As the situation threatened to spiral out of control, Mujan issued his orders: “Let the foreigners leave. Only keep nationals as hostages. They are our audience and our objective, and our trump cards in negotiations with the authorities.”
The rebels herded the horrified pilgrims toward the tunnels used by service lorries to enter the mosque. Sarab and a group of her comrades were assigned to carry out the dispersal orders swiftly.
Hundreds of dumbstruck faces of every nationality left under Sarab’s gaze, clouded with doubt at what was happening. Suddenly her attention was drawn by a pilgrim in a simple white garment, a head covering lying haphazardly on his shoulders. He was looking at his feet, avoiding everyone’s eye. She knew him at once; it was none other than the imam of the mosque, hiding in the clothes of an Indonesian pilgrim. He looked up suddenly and caught her eye; he knew she had identified him, but he didn’t stop or stumble, and he continued making his way out. This was Sarab’s second test on the first day of the battle and she hesitated, unable to make herself stop him and disclose his identity to her comrades. Disregarding everything her leaders believed, she felt that releasing the imam was a sincere act of piety. She looked away and allowed the imam to escape. Nevertheless she worried that her comrades had lost a trump card for their negotiations while a hail of bullets was launched over the mosque in a salute of the first decision she had taken in her life independently of her mother and
brother.
Mujan clung to the Kaaba near the Black Stone, believed to have been formed from the pearls of Paradise. He was standing a meter above the ground on a narrow edge that barely offered a foothold, in a desperate attempt to appear to everyone in the courtyard and quiet them. His ringing voice was futile and unintelligible to the crowds as he announced the demands to be conveyed to the authorities.
“The ruler of the country must look to our demands, which are as follows: We demand a boycott of the secular West; we demand the termination of education for women; we demand the termination of television broadcasts and the repudiation of Dajjal, the demon of the West, which is found inside its screen. And above all, we demand the expulsion of foreigners and the closure of their embassies.”
The faces of the imprisoned pilgrims stared at Mujan, overwhelmed with confusion by these riddles.
“It is a disgrace that we belong to this state, which pledges allegiance to the West. It is lawful in the eyes of God to spill the blood of anyone who carries its identification papers.” Mujan flourished his identity card and began to rip it up theatrically in front of everyone, and his men followed suit. Fear coursed through the hostages; they hurriedly imitated the rebels, taking out their identity cards and tearing them up so as not to be punished.
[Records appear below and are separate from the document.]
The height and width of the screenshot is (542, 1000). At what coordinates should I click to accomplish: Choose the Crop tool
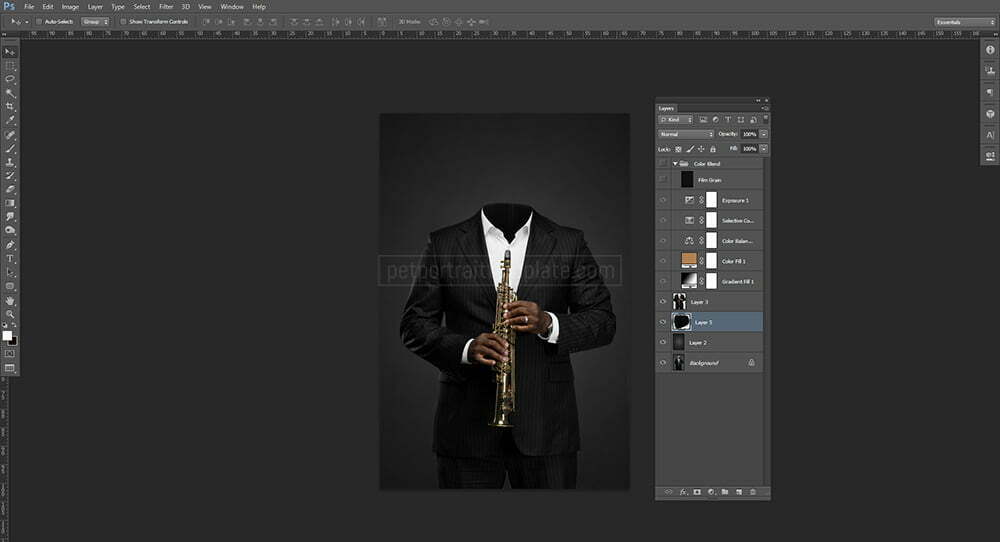[10, 106]
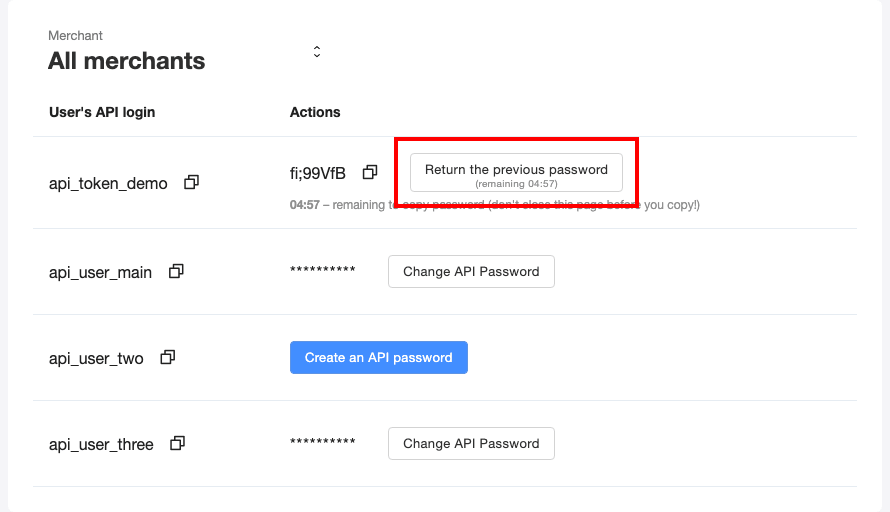Click the api_user_three login text
This screenshot has width=890, height=512.
pos(101,444)
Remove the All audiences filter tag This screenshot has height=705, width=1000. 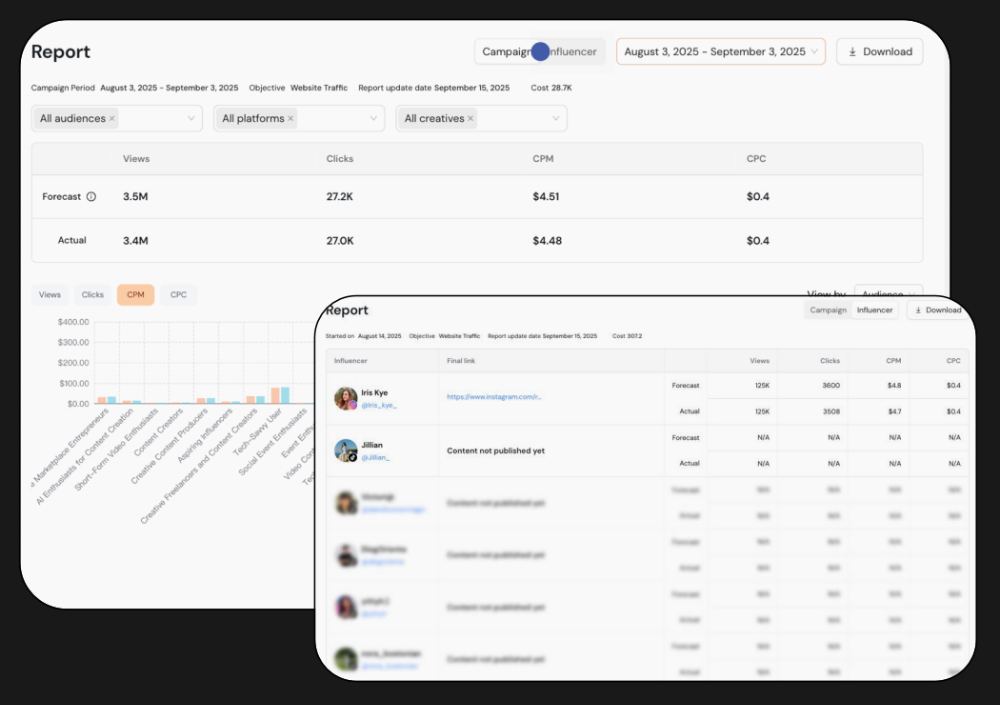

Sarab stood three paces from where Mujan clung. She avoided looking at the Kaaba, trying not to increase the crushing weight of her weapon. Her eyes were glued to Mujan’s profile as she stood in front of the panicking hostages, aware of the mistakes of that unsteady beginning. The hostages couldn’t see them; their weapons loomed too large. She found it difficult to believe that this skinny man was really there, under the Kaaba, clutching the veil covering it in his left hand and a trembling machine gun in his right. He raised his voice louder, his lips grown rigid from the tension of conveying his electrifying current to them. No one knew or cared what was being declared. One idea occupied their minds: survival.